The ORR of patients treated with bevacizumab plus TAS-102 was 6.3% (n = 222) vs 0.9% for TAS-102 alone (n=215; 5.4% difference; P = .004). Additionally, the DCR was 76.6% for bevacizumab plus TAS-102 and 47% for TAS-102 alone (29.6% difference; P < .001).
Patients in the bevacizumab/TAS-102 arm experienced a median time to deterioration of global health status of 8.5 months (range, 0.1-17.6), compared with 4.7 months (range, 0.03-14.3) for those in the control arm (HR, 0.50; 95% CI, 0.38-0.65; P < .001). Additionally, the median time to worsening of ECOG performance status to 2 or higher was 9.3 months (range, 0.03-18.0) and 6.3 months (range, 0.03-16.1) for the experimental and control arms, respectively (HR, 0.54; 95% CI, 0.43-0.67; P < .001).
Regarding safety, any-grade adverse effects (AEs) occurred in 98% of patients in both groups.
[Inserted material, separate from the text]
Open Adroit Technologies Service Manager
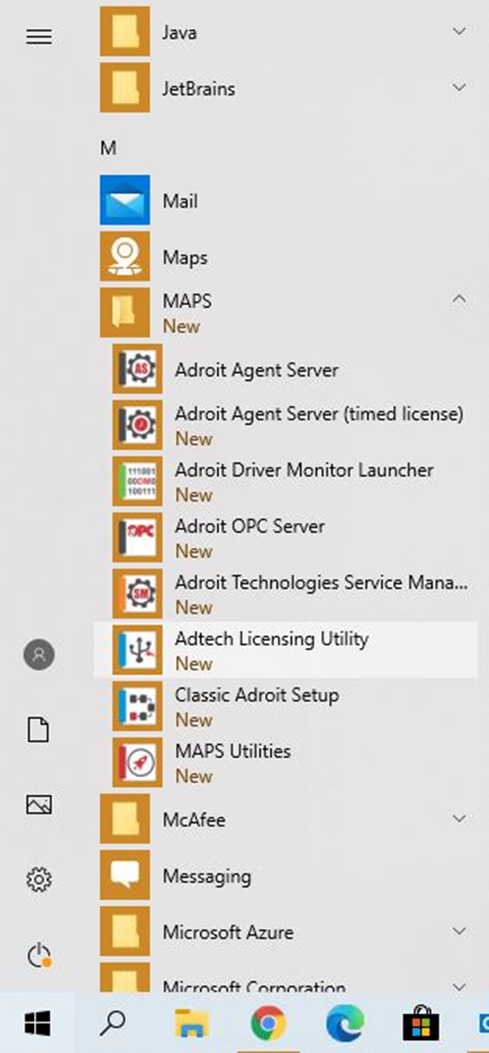Screen dimensions: 489x1053 coord(285,594)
AEs related to TAS-102 occurred in 90% of patients in the combination arm vs 81% in the TAS-102 alone arm. In the experimental arm, 48% of patients had bevacizumab-related AEs. The rates of severe (grade 3 or higher) AEs were 72% and 70% in the combination vs control groups, respectively, and the rates of serious AEs were 25% and 31%, respectively.
In both arms, 13% of patients experienced AEs that led to study withdrawal. In the combination arm, AEs led to dose reductions in 16% of patients and dose delays in 70% of patients. In the control group, the rates of dose reductions and delays were 12% and 53%, respectively.
The most common any-grade treatment-related AEs reported in at least 20% of patients included neutropenia (62% and 51% in the experimental and control arms, respectively), nausea (37% and 27%), anemia (29% and 32%), asthenia (24% and 22%), fatigue (22% and 16%), diarrhea (21% and 19%), and decreased appetite (20% and 15%). Forty-three percent of patients in the bevacizumab arm experienced grade 3/4 neutropenia compared with 32% in the TAS-102 alone arm. Six percent of those in the experimental arm had grade 3/4 anemia vs 11% in the control arm. One patient in the bevacizumab arm experienced febrile neutropenia, compared with 6 patients in the TAS-102 alone arm.
“All of characteristics on OS, PFS, and all the other QOL-related aspects and the safety profile favor that [bevacizumab plus TAS-102] becomes a standard-of-care option in the treatment of patients in the third-line setting of mCRC,” Tabernero concluded.